* **Exercise**
Check every line of the material below for the string "Open", and return the ones that have it.

* **Supplied records**
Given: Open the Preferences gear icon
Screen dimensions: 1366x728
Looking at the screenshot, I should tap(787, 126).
--
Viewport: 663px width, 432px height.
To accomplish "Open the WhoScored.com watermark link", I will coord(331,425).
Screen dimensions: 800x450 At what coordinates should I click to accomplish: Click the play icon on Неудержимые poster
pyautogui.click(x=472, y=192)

* **Task result**
Given: Open the Preferences gear icon
To accomplish "Open the WhoScored.com watermark link", I will coord(331,425).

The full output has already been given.